Gerjaliu montre combien d'argent est nécessaire pour surmonter la crise économique

Le Kosovo a besoin d'un milliard d'euros pour surmonter la crise économique causée par la pandémie. Ainsi dit dans une interview pour l'économie en ligne, ancien chef de l'Ode économique du Kosovo (OEK), Safet Gerjaliu. Selon lui, tout cela devrait restaurer la confiance des citoyens par une consommation accrue. “Anales faites pour les besoins [...]
Le Kosovo a besoin d'un milliard d'euros pour surmonter la crise économique causée par la pandémie.
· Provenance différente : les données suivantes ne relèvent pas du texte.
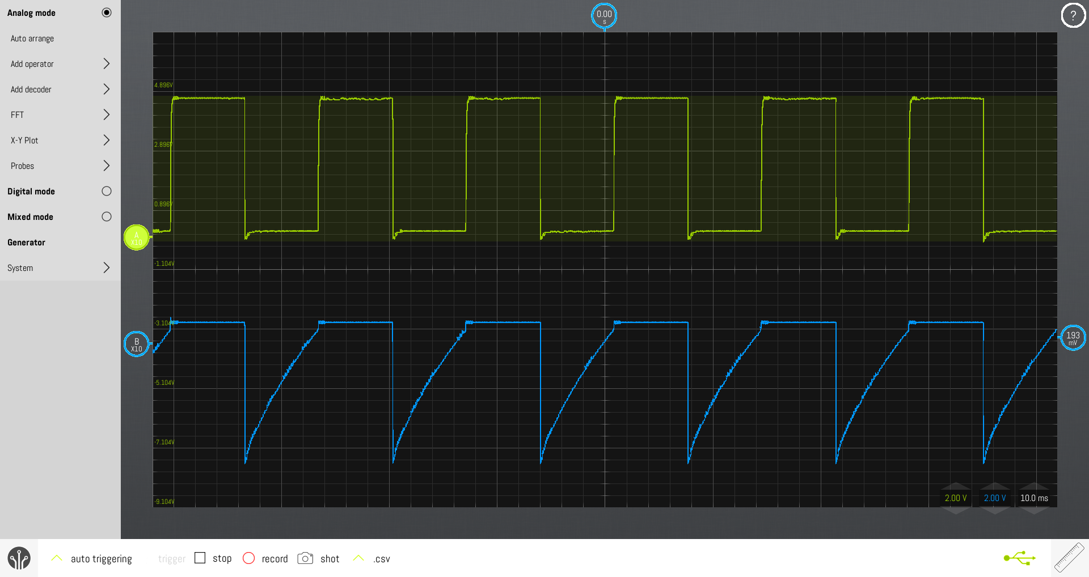Select the channel A probe indicator
Screen dimensions: 1089x577
point(136,237)
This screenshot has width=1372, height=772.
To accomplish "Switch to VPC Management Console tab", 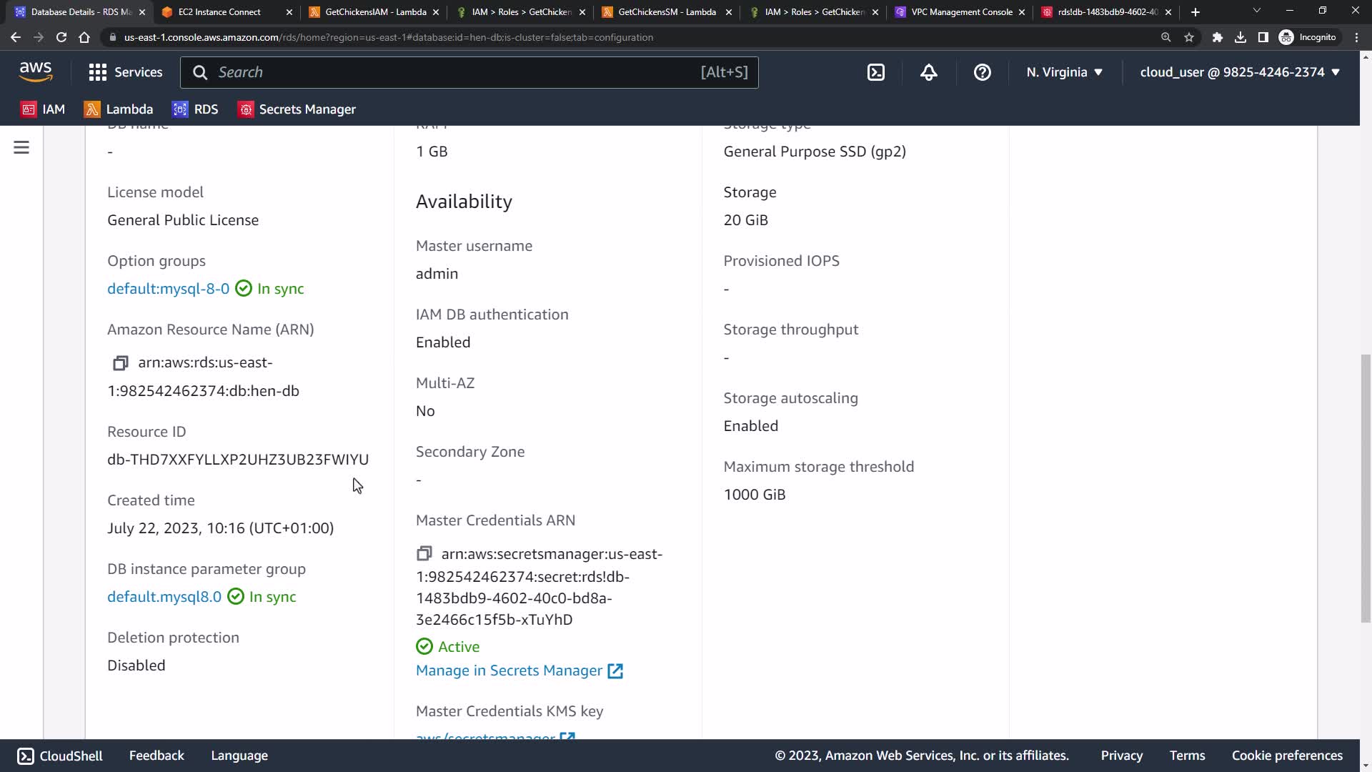I will point(961,12).
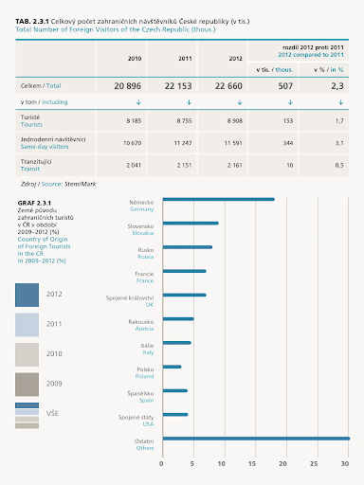This screenshot has height=485, width=364.
Task: Select the 2010 legend color swatch
Action: 27,354
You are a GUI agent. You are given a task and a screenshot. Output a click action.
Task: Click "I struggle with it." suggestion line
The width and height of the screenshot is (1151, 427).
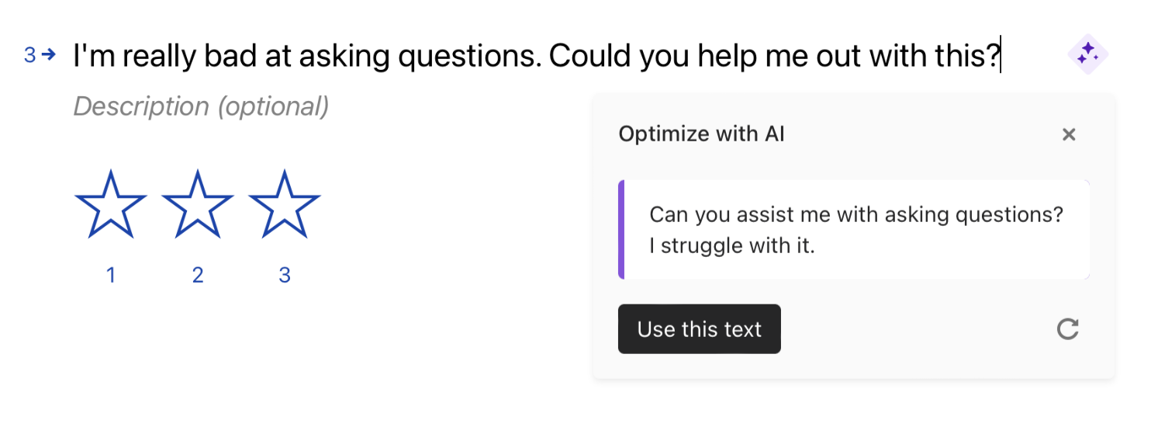pyautogui.click(x=732, y=247)
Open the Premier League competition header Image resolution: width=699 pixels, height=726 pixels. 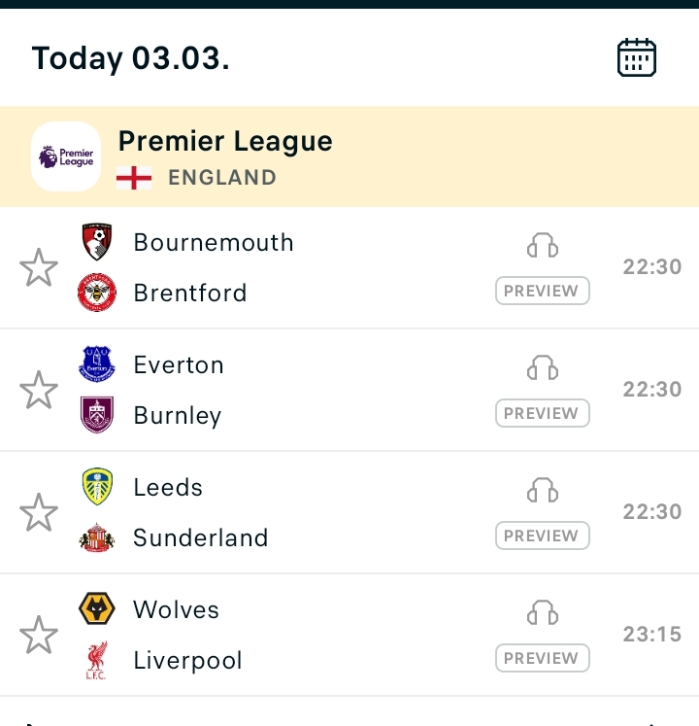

Ainsi dit dans une interview pour l'économie en ligne, ancien chef de l'Ode économique du Kosovo (OEK), Safet Gerjaliu.
Selon lui, tout cela devrait restaurer la confiance des citoyens par une consommation accrue.
“L'analyse effectuée pour répondre aux besoins des citoyens kosovars montre qu'il est plus que nécessaire pour le moment d'avoir une infusion financière d'une valeur de 1 milliard et 400 millions d'euros et que tout cela a à voir avec l'objectif de rendre la confiance perdue, mais cette confiance doit être rendue par une consommation accrue”.
“S'il n'y a pas d'augmentation de la consommation, la récupération réelle sera très difficile, mais il est certainement temps de calculer et d'explorer les possibilités de collecter un projet ou un budget de 1 milliard et 400 millions d'euros qui sera en fonction de la récupération”.
Il a dit que le Kosovo devrait analyser toutes les possibilités de redressement économique et qu'il ne faudrait pas, selon lui, négliger même la possibilité d'un accroissement de la dette.
Mais il ajoute que la ratification des accords internationaux à l'Assemblée devrait en premier lieu être faite, rapporte l'OE.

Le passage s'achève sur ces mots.